Provided information

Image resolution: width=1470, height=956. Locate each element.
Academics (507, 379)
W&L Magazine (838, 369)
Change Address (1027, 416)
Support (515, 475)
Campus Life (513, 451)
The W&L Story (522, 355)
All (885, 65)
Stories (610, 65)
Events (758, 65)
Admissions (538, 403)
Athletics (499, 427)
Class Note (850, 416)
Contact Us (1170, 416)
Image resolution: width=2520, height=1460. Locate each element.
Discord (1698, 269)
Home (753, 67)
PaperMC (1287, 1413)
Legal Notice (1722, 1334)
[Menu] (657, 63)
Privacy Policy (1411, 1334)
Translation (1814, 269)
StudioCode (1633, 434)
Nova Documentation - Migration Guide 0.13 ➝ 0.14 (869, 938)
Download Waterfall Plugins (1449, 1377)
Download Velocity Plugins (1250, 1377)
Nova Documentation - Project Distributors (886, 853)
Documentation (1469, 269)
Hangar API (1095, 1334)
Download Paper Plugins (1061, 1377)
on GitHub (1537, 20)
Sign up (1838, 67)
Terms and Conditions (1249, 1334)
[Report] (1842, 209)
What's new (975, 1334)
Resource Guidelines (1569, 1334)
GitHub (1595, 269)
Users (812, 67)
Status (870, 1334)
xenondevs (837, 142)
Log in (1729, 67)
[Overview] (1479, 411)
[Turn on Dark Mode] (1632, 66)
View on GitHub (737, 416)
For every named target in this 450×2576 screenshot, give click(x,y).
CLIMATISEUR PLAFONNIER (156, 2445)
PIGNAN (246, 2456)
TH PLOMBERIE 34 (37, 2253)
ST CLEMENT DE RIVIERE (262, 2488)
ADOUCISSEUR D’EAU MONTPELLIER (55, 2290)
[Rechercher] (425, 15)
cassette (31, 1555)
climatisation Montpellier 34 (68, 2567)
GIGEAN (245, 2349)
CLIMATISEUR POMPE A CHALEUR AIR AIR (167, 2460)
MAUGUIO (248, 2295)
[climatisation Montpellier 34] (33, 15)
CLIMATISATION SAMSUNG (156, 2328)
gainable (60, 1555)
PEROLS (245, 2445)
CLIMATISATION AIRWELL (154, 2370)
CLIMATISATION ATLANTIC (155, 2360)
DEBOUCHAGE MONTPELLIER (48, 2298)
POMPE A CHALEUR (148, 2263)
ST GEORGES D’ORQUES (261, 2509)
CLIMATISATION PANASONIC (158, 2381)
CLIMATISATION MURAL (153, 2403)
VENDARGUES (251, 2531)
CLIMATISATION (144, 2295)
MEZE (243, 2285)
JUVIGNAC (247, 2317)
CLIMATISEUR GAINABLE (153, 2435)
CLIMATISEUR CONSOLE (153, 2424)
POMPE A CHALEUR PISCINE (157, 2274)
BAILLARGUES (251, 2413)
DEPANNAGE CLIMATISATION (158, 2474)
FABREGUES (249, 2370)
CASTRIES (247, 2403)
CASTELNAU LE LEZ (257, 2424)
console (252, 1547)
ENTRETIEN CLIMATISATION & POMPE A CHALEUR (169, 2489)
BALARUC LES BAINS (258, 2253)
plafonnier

Aim of the exercise
All lines above that contain the word "Nova" are to be copied.

The answer
Nova Documentation - Migration Guide 0.13 ➝ 0.14 (869, 938)
Nova Documentation - Project Distributors (886, 853)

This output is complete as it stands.